Playing for coach Wasson as a senior, Dodge threw for 3,445 yards and 39 touchdowns in 2007. Southlake Carroll lost to Abilene in the regional semifinals, ending a 58-game winning streak against Texas teams.

==College career==
Growing up as a Texas Longhorns fan, Dodge verbally committed to play for Mack Brown in February 2007. However, he later changed his mind, and eventually signed a letter of intent to play at University of North Texas for his father. While at North Texas, he played quarterback and later moved to wide receiver. In January 2010, he announced his intention to leave North Texas and enrolled at McNeese State University in Lake Charles where he had two years of eligibility left to play football. His father retired from coaching after the 2021 football season.

==Later life ==
On April 16, 2013, Dodge was hired at The University of Texas as a quality control quarterbacks coach.

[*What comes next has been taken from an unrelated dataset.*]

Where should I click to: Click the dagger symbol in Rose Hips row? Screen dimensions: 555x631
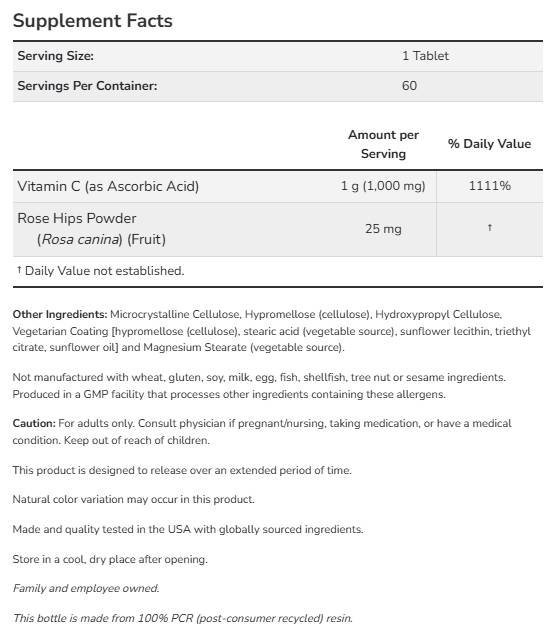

Dodge began his high school coaching career in February 2015, at Flower Mound Marcus High School in Flower Mound, Texas where he was hired as the offensive coordinator and quarterbacks coach. He guided the Marauder offense for three seasons (2015–2017) when the team posted a combined record of 17–7, and included a final state ranking of #23 in the Texas following the 2015–16 season.

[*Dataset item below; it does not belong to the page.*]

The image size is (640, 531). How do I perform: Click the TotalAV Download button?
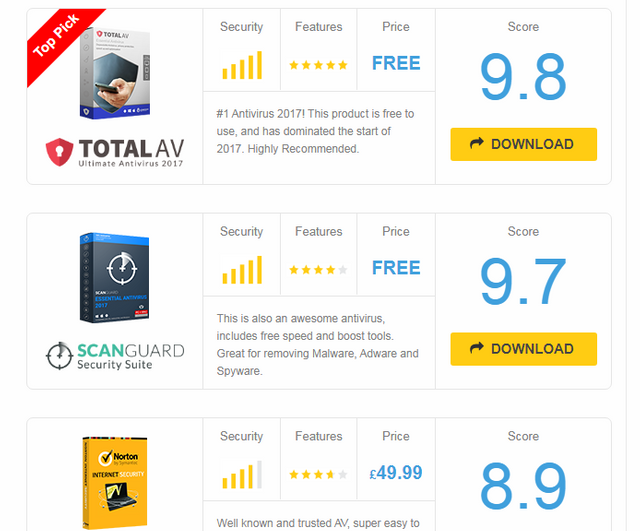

In April 2018, Dodge returned to Southlake to become the head coach of the Carroll football team. Dodge has led the Dragons to the state playoffs in every season since becoming the Carroll Head Coach and, in 2020, led the Dragons to the Texas UIL Class 6A Division 1 State Championship game. The Dragons finished as the 6A Division 1 state runner-up, beaten by his father's team, Austin Westlake, 52–34. In the 2021 campaign, Dodge led the Dragons to (14–1) record, losing to Duncanville in the semifinals of the 6A Division 1 state playoffs.